Again, Mr Papandreou sorrowfully brought up the possibility that civil disturbances might erupt if this travesty of a trial proceeded. So when cabinet members met on May 8 they could still hear in their ears that torrent of abuse and avalanche of coins and cigarette lighters which had greeted the sentences of the DEKO trial three weeks earlier. In any case, at that cabinet meeting a proposal to drop the charges was aired.

On May 15, 148 out of 177 MPs present in Parliament – the remaining 152 having either, like PASOK, boycotted the session, or walked out or been ‘indisposed’ – voted in favor of dropping the charges.

And so a divisive three-year epic dedicated to purging the political world of its former scandals came to end not in a noisy, show-off sort of way, but like the Iliad and Paradise Lost, with measured, quiet dignity.

Or did it? “Who killed catharsis?” demanded political gadfly MP and musician Mikis Theodorakis, who himself refused to vote.

“Not I!” said the Prime Minister, though he did cite “reasons of national unity” as the initiative to the political solution. There were whispers that the whole Macedonian issue had been manufactured simply to be rid of the issue.

Instead, the government has given a new and exciting twist to national catharsis: it has banned the use of plastic table cloths in restaurants and tavernas. These soiled symbols of Hellenic hospitality which said ‘Bon Appetit’ on them in every conceivable language are now part of the Big Bad Past. They must be replaced by “clean, good quality cotton or linen tablecloths.” Violators, the government threatens, will be prosecuted.

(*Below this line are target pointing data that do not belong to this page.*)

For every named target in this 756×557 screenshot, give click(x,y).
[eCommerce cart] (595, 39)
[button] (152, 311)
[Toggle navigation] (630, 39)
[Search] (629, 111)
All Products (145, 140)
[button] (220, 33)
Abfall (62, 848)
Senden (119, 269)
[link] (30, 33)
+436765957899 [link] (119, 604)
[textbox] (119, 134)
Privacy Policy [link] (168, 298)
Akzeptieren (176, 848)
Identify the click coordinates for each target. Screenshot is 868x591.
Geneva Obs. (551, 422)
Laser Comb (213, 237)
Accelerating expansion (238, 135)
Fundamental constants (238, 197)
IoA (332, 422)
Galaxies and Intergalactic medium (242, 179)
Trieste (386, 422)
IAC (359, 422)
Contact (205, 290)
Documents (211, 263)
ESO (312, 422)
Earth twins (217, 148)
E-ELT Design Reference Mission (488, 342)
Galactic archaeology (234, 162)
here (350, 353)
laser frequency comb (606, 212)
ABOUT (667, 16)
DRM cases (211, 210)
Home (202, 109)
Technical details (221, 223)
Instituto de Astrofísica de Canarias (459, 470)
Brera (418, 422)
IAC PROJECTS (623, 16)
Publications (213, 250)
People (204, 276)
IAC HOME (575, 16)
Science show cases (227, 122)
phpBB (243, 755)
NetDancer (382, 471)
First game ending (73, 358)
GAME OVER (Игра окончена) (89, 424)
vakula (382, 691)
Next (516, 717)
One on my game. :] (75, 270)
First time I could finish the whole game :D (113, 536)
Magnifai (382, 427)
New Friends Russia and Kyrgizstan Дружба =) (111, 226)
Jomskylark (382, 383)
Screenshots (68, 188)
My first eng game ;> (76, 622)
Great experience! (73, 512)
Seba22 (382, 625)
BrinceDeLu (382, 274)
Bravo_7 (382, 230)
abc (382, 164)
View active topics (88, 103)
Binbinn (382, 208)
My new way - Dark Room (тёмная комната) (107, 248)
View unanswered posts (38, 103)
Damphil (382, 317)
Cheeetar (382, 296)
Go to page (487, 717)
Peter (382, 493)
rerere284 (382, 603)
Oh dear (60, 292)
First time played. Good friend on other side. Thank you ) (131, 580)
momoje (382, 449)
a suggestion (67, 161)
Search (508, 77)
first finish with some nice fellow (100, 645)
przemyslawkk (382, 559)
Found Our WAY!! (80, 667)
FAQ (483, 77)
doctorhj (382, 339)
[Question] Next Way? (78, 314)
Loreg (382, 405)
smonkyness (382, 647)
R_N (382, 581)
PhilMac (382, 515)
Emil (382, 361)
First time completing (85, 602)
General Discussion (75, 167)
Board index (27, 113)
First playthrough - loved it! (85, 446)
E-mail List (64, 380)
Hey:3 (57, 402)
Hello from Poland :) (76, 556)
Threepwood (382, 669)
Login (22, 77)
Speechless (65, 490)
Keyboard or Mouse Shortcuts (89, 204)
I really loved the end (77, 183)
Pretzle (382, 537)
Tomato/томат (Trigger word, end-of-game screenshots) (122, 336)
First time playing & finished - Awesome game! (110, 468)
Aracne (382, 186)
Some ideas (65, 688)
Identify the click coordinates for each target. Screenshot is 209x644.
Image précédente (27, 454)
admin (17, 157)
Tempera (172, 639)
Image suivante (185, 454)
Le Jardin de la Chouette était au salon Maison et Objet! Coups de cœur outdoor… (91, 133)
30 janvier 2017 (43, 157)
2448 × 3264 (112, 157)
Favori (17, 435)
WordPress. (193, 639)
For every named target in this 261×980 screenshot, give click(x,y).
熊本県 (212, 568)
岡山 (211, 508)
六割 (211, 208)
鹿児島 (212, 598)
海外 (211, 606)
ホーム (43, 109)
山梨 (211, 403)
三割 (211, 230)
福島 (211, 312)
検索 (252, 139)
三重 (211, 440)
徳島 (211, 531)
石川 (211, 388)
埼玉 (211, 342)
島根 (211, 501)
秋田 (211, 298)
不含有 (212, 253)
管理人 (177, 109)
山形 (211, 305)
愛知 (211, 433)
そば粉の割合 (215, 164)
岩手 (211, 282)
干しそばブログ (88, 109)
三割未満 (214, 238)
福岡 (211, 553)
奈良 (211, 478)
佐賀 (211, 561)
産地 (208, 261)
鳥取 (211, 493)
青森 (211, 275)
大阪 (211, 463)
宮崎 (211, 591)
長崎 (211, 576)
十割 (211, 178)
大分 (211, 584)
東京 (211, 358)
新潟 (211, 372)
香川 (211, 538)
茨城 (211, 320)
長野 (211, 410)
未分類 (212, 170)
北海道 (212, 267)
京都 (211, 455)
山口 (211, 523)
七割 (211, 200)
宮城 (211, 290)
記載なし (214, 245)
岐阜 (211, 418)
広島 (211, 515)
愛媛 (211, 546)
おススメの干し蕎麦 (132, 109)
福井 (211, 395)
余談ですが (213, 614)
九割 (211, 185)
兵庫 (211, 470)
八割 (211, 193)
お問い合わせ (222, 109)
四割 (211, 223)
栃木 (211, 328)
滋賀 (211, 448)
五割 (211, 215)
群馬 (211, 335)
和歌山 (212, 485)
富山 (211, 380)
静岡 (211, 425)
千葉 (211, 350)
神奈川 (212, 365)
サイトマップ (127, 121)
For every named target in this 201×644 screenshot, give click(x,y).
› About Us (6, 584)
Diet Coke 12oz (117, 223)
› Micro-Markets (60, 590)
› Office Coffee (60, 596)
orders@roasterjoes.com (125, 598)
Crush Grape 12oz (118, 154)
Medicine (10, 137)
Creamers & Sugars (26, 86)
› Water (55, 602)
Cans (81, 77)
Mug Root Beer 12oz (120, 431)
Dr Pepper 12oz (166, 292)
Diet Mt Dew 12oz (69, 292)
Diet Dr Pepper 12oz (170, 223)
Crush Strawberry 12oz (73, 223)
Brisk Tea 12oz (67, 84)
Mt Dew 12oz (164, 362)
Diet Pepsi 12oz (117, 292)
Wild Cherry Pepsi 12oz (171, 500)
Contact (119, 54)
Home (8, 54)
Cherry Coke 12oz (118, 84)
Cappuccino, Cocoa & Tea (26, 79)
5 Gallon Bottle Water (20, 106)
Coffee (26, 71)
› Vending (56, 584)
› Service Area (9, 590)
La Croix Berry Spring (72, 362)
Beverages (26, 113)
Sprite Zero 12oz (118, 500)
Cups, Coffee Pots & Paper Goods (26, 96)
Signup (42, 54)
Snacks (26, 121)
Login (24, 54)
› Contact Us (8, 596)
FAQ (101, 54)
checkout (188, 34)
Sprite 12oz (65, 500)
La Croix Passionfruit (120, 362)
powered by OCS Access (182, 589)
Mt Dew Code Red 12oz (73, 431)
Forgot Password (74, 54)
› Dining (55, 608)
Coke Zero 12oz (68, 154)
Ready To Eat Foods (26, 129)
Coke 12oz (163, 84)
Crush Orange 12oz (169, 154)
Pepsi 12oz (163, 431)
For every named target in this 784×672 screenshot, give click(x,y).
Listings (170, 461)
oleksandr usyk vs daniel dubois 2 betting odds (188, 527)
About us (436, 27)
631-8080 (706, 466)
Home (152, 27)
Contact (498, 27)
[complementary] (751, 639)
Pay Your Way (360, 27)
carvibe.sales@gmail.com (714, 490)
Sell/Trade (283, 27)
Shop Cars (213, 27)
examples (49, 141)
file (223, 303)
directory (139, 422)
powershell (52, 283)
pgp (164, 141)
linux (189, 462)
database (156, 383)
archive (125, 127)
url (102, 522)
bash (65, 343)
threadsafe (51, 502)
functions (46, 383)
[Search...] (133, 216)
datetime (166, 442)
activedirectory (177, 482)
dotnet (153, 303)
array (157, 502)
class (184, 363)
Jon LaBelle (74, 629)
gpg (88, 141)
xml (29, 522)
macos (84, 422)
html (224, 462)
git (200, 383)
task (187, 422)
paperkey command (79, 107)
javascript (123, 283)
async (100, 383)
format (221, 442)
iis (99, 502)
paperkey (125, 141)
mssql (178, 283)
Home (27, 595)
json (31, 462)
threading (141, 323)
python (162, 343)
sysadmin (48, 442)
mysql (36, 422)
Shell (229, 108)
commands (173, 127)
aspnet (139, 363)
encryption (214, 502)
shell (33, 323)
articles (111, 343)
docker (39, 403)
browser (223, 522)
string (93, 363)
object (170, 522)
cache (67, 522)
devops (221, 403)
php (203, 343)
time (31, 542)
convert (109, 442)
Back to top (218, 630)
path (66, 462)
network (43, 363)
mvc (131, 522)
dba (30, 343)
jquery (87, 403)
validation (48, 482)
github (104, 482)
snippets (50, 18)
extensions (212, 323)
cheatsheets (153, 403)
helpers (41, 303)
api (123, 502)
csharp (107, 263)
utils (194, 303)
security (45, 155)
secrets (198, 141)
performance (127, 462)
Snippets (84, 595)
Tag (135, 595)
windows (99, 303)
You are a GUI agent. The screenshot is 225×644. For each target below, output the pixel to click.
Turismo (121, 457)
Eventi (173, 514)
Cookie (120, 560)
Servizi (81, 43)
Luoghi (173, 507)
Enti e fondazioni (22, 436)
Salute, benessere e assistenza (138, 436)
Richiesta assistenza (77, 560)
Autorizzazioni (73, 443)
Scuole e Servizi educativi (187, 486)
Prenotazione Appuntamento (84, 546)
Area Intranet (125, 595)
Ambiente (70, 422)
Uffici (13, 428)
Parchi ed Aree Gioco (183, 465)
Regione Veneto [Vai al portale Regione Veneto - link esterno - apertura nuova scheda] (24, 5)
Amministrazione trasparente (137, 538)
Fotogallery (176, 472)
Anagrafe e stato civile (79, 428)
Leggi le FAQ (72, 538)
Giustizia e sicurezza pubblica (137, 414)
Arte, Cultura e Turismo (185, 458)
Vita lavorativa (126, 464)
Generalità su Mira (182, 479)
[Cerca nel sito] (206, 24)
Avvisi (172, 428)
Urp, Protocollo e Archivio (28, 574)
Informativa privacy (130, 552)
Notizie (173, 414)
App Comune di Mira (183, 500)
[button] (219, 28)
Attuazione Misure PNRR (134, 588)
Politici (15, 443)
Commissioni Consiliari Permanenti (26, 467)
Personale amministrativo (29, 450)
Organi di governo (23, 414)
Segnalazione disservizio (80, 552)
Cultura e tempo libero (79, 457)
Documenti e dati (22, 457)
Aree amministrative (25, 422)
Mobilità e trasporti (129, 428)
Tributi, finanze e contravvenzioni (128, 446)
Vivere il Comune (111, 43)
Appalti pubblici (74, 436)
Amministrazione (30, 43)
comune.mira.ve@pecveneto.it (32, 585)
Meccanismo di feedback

Not content with that major policy change, the Ministry of Transportation and the National Tourist Office have warned taxi drivers to clean up their act: dress properly, sweep out your cabs, empty ashtrays, use proper language, don’t tinker with taxi metre. Toady to tourists at every opportunity. We are expecting 10 million this year.

Mens sano in corpore sano – that’s the new slogan. Actually, the Romans pinched it from Aristotle. He probably should have kept away from drama and catharsis in the first place. Drama isn’t life: it’s an imitation of life. The public world was more his thing, and he concluded “politics is the art of the possible.” His descendants seem to have agreed.